- **PROBLEM STATEMENT**
Repeat the data exactly as it stands.

[Stored data]
————
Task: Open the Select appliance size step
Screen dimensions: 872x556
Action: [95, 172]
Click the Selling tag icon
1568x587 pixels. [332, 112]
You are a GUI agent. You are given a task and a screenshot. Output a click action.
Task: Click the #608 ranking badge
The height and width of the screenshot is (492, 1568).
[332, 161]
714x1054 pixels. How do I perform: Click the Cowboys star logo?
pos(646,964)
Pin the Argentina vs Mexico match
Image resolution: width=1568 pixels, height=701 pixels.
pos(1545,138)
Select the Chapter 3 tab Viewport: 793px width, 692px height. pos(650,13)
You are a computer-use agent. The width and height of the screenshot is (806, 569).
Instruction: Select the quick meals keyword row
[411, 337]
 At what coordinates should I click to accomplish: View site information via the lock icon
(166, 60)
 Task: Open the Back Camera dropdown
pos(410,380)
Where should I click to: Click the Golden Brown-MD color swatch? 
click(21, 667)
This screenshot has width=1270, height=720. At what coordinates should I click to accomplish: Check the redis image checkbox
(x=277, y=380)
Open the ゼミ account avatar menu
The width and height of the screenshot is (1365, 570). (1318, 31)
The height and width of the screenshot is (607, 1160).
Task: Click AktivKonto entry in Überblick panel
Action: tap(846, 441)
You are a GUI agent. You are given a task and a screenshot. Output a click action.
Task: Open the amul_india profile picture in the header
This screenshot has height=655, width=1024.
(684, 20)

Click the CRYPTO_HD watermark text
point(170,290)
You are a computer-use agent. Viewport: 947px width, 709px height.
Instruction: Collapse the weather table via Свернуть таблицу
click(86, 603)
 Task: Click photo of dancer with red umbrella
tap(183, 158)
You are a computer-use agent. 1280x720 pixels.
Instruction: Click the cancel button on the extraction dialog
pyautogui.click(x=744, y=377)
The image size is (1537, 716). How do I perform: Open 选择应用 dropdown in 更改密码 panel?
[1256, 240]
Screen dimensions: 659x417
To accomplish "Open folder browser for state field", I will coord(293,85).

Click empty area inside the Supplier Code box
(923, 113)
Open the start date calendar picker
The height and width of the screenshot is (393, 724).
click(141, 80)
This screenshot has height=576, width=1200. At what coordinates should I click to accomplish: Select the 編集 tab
————
- **TASK SOLUTION**
Task: Open the Select appliance size step
Screen dimensions: 872x556
Action: [95, 172]
Click the Selling tag icon
1568x587 pixels. [332, 112]
You are a GUI agent. You are given a task and a screenshot. Output a click action.
Task: Click the #608 ranking badge
The height and width of the screenshot is (492, 1568).
[332, 161]
714x1054 pixels. How do I perform: Click the Cowboys star logo?
pos(646,964)
Pin the Argentina vs Mexico match
Image resolution: width=1568 pixels, height=701 pixels.
pos(1545,138)
Select the Chapter 3 tab Viewport: 793px width, 692px height. pos(650,13)
You are a computer-use agent. The width and height of the screenshot is (806, 569).
Instruction: Select the quick meals keyword row
[411, 337]
 At what coordinates should I click to accomplish: View site information via the lock icon
(166, 60)
 Task: Open the Back Camera dropdown
pos(410,380)
Where should I click to: Click the Golden Brown-MD color swatch? 
click(21, 667)
This screenshot has width=1270, height=720. At what coordinates should I click to accomplish: Check the redis image checkbox
(x=277, y=380)
Open the ゼミ account avatar menu
The width and height of the screenshot is (1365, 570). (1318, 31)
The height and width of the screenshot is (607, 1160).
Task: Click AktivKonto entry in Überblick panel
Action: tap(846, 441)
You are a GUI agent. You are given a task and a screenshot. Output a click action.
Task: Open the amul_india profile picture in the header
This screenshot has height=655, width=1024.
(684, 20)

Click the CRYPTO_HD watermark text
point(170,290)
You are a computer-use agent. Viewport: 947px width, 709px height.
Instruction: Collapse the weather table via Свернуть таблицу
click(86, 603)
 Task: Click photo of dancer with red umbrella
tap(183, 158)
You are a computer-use agent. 1280x720 pixels.
Instruction: Click the cancel button on the extraction dialog
pyautogui.click(x=744, y=377)
The image size is (1537, 716). How do I perform: Open 选择应用 dropdown in 更改密码 panel?
[1256, 240]
Screen dimensions: 659x417
To accomplish "Open folder browser for state field", I will coord(293,85).

Click empty area inside the Supplier Code box
(923, 113)
Open the start date calendar picker
The height and width of the screenshot is (393, 724).
click(141, 80)
This screenshot has height=576, width=1200. At what coordinates should I click to accomplish: Select the 編集 tab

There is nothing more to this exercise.